個人的な話ですが、夫婦ともに築地市場に思い入れがあります。
主人が新卒で勤めた仕事先がまさに築地市場だったのです。当時受けたカルチャーショックはすさまじく、2年勤めて異動になりましたが、20年経った今でも忘れることのできない充実した日々を送ったようです。
私自身も独身時代築地駅近くのオフィスに勤め、ランチは毎日場外市場という時期がありました。
東京のオフィス街の片隅にある日常とははるかにかかけ離れた異空間。毎日が探検でした。外国人旅行者でなくても、日本の食文化には驚かされっぱなしでした。
その築地市場がもうすぐ移転します。さみしい気持ちと、仕方がないという複雑な気持ちが入り交じります。
モリナガ・ヨウさんの「築地市場」は、日本の食文化の豊かさと市場の熱気をそのまま伝える絵本です。
モリナガさんの「ジェット機と航空・管制塔」「新幹線と車両基地」「消防車とハイパーレスキュー」の3冊は、乗り物好きの息子の愛読書。

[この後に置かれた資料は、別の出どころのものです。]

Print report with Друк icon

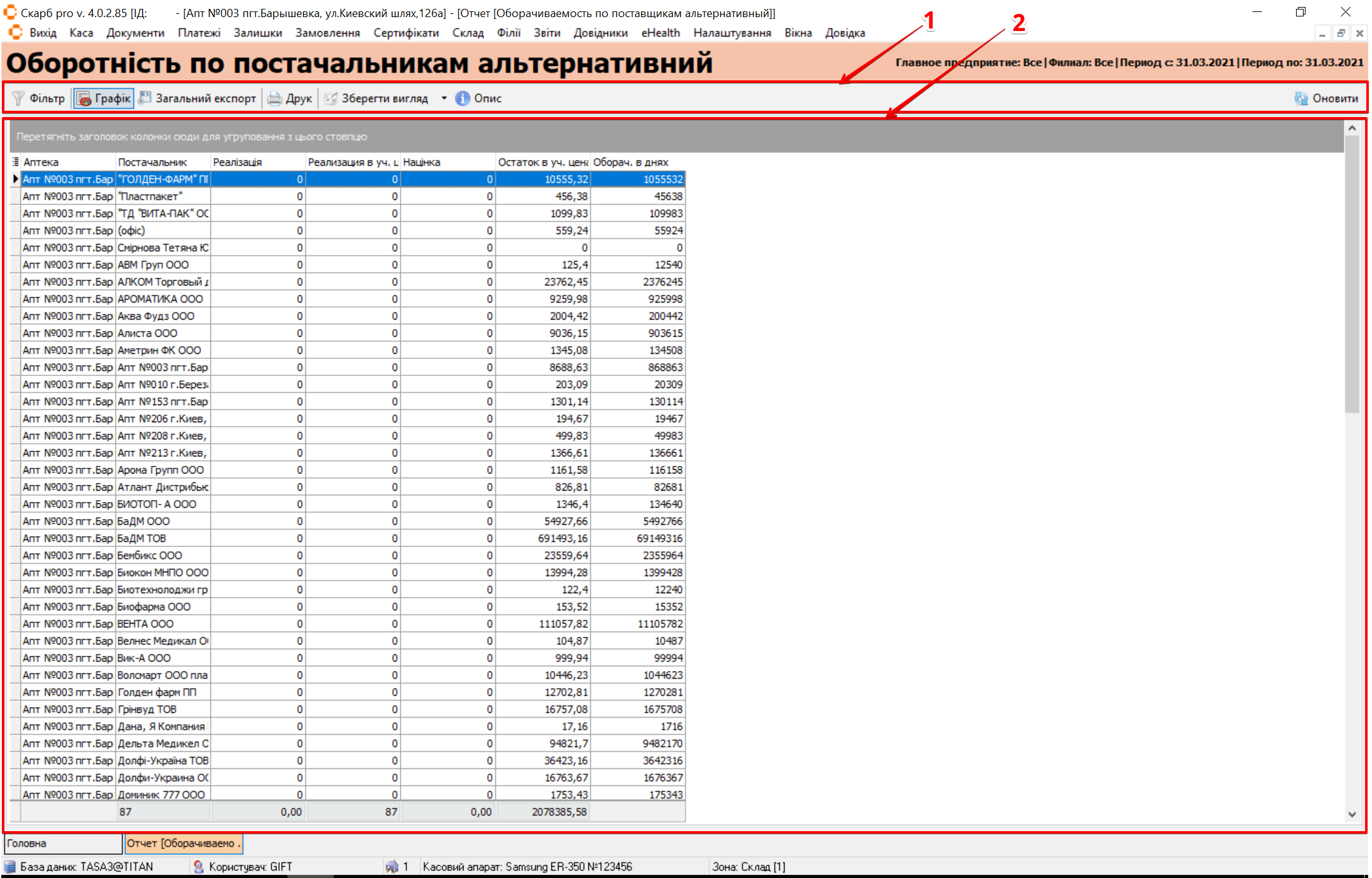click(x=275, y=99)
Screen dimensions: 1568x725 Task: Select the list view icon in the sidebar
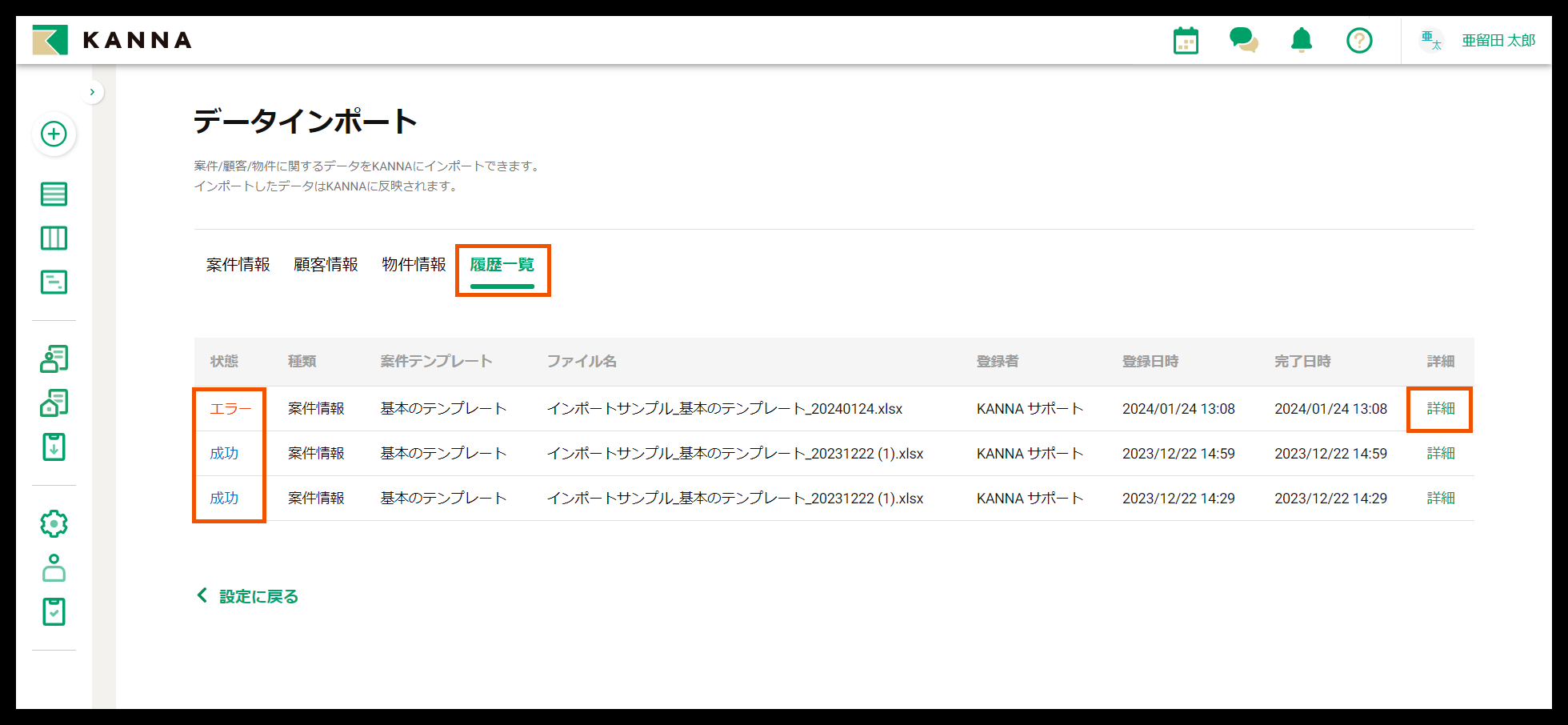54,194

緻密な挿絵と丁寧な説明は、幼児向け絵本を卒業した5歳の乗り物オタクをしっかり満足させてくれています。
この「築地市場」を拝見しますと、モリナガさんのお魚愛する心とその知識は尊敬に値しますし、あんな(!)忙しない場所でよくぞここまでという取材力と緻密な挿絵は、築地市場がなくなった際には、貴重な歴史的資料となるものと思います。
築地市場を写真で紹介した本は時々ありますが、挿絵だと必要なものがピンポイントで伝わり、子どもにもわかりやすい。小学校中学年からとありますが、夫の熱い語り付きで、我が家では5歳児も大満足。家族で社会科見学に行った気分になりました。